Pham Thi Huong and Nguyen Thi Phuong Nhung
Adv. Artif. Intell. Mach. Learn., 5 (3):4292-4307
1. Nguyen Thi Phuong Nhung: Department of Primary Education, 182 Le Duan Street, Truong Vinh Ward Nghe An Province, Vietnam.
2. Pham Thi Huong: Center for Digital Learning, Cyber School, Vinh University, 182 Le Duan Street, Truong Vinh Ward, Nghe An province, Vietnam.

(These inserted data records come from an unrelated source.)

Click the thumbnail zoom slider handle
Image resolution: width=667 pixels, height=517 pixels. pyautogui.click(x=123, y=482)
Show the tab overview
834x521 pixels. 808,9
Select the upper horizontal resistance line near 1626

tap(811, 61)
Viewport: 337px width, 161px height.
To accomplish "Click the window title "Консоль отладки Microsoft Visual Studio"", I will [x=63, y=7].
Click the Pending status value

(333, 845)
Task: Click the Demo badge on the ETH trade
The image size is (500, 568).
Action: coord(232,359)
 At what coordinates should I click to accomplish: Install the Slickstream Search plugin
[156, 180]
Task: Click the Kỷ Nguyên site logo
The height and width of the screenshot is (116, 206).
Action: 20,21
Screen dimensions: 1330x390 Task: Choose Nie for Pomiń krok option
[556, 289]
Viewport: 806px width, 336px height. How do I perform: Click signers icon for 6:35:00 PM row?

DOI: 10.54364/AAIML.2025.53239
Article History: Received on: 07-Jun-25, Accepted on: 15-Sep-25, Published on: 22-Sep-25
Corresponding Author: Pham Thi Huong
Email: pthuong@vinuni.edu.vn
Citation: Nguyen Thi Phuong Nhung, Pham Thi Huong . Challenges and Opportunities for Digital Learning Resource Development: An Analysis of AI Application in Vietnamese General Education. Advances in Artificial Intelligence and Machine Learning. 2025;5 (3):239.
The
infusion of Artificial Intelligence (AI) into educational frameworks marks a
pivotal pedagogical shift, creating novel pathways for the development and use
of Digital Learning Resources (DLRs). This study explores the current
landscape, challenges, and potential of AI-driven DLR development within
general education in Central Vietnam. Through a mixed-methods design that
synergizes a broad quantitative survey (N=454 teachers) with in-depth
qualitative data, this research scrutinizes the complex interplay of
technological infrastructure, educator competencies, policy frameworks, and the
socio-cultural milieu. Our findings identify significant structural impediments
to widespread AI adoption, including infrastructural deficits and inconsistent
levels of teacher preparedness. Simultaneously, the study reveals emergent
grassroots innovation, as educators actively leverage accessible AI tools for
content creation. This paper contributes to the AI in education discourse by
offering a detailed, context-specific analysis of AI adoption, contrasting
national policy ambitions with classroom realities. It provides theoretical
insights and actionable recommendations aimed at fostering sustainable digital
transformation. By emphasizing teacher empowerment and the enhancement of DLR
quality via AI, this work seeks to inform policy and practice towards a more
equitable and effective future for digital education.